In New Jersey, losses could reach 25% for fishing vessels based in Atlantic City.
“Understanding the impacts of fishing exclusion and displacement of fishing effort from offshore wind energy development is critical to the sustainability of the Atlantic surf clam fishing industry,” said said co-author Daphne Munroe, associate professor in the Department of Marine and Coastal Sciences in the School of Environmental and Biological Sciences.
“Tools that can predict and manage these complex and interconnected challenges are essential for developing and evaluating strategies that enable multiple users of the offshore environment.”
To measure the potential impacts of offshore wind farms on Atlantic surf clam catches, Munroe’s team created the Spatially Explicit Fishing Economics Simulator (SEFES), a computer model to help paint a full picture. dynamics of stocks, fishing and decision-making of the fishing fleet. .
“SEFES is essentially a virtual world that allows us to simulate the dynamics of fishing – from how captains navigate their boats to the impact of weather conditions on catches,” Munroe said. “But the model also has a layer of biology, which explains clam populations and how they change over time and space.” For example, climate change is already pushing the distribution of clams north; SEFES can explain this change.

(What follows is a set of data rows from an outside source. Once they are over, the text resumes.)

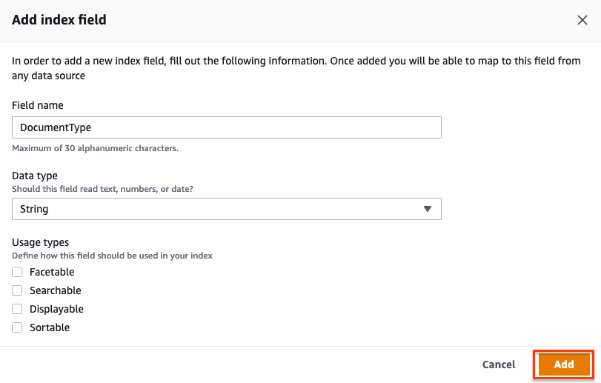Click the Usage types heading
The width and height of the screenshot is (601, 383).
pos(41,242)
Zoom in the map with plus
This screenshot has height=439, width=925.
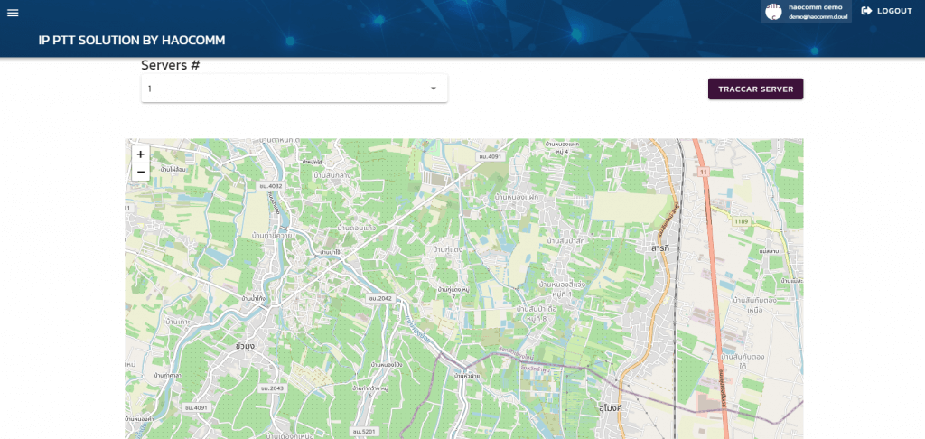(x=140, y=154)
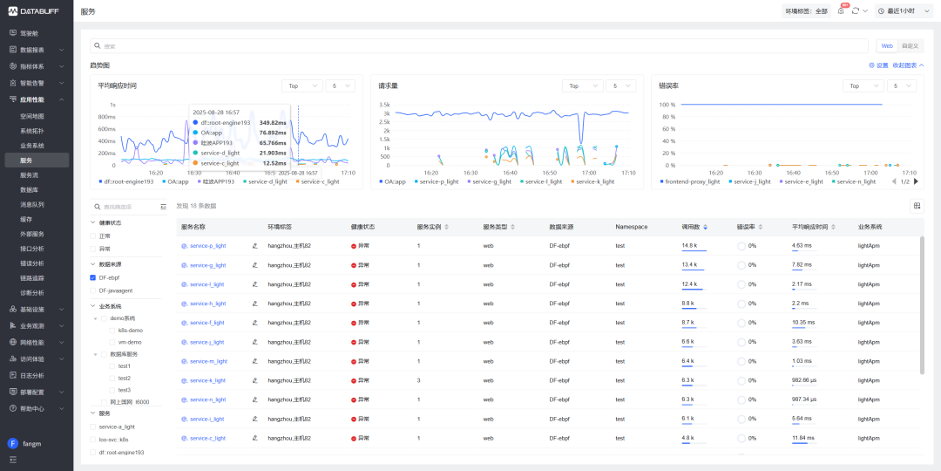Open the service-g_light service link

207,265
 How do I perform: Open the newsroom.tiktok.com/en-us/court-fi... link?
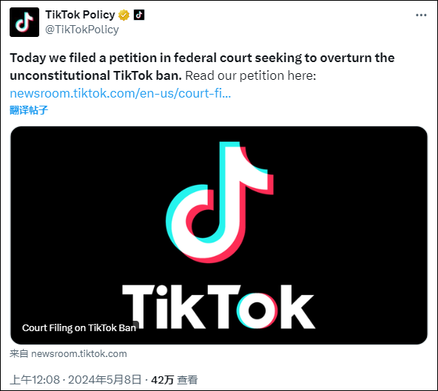(121, 93)
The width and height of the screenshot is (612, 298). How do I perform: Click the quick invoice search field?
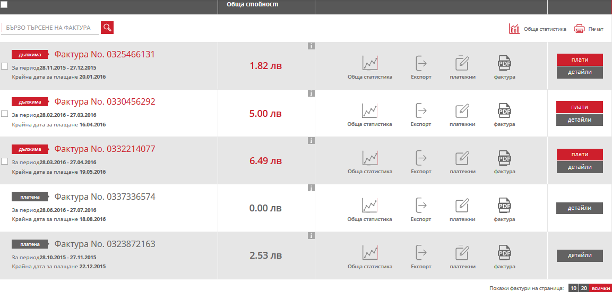49,28
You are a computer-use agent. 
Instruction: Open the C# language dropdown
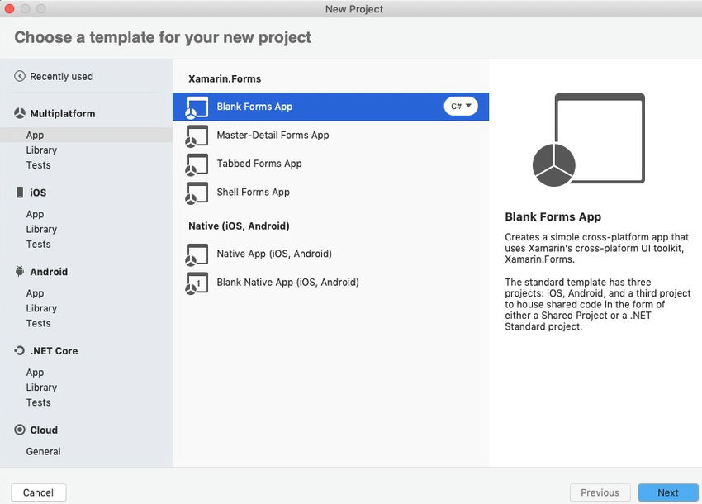click(461, 107)
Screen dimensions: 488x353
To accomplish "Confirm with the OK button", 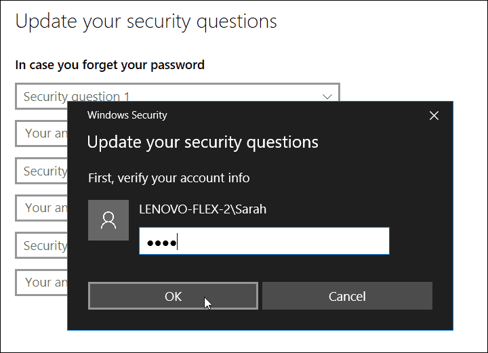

To refine SEFES, Munroe and his colleagues worked closely with industry, including anglers who provided valuable feedback. “We showed them how the model worked and they told us whether our ratings were good or bad.” Feedback from fisheries managers and landings data were also used to ensure the model worked well.
Once the model was calibrated, Munroe’s team then sought to predict the impacts of future wind farms on Atlantic surf clam catches. In 2021, some 1.7 million acres of ocean have been leased for offshore renewable energy projects on the outer continental shelf. Surf clam vessels fishing in these areas must operate in restricted lanes or in methods that may be less efficient than in unrestricted areas.
These changes in fishing behavior will have costs that SEFES can calculate. “If anglers can’t fish in areas rented by the wind, they will fish elsewhere in places that may be less than optimal, changes that will mean longer hauls and potentially smaller hauls,” Munroe said.
The studies, funded by the US Bureau of Ocean Energy Management, also determined the locations of the most vulnerable fleets and associated processors. At the top of the list are fleets based in Atlantic City. The least affected port in the simulations was New Bedford, MA.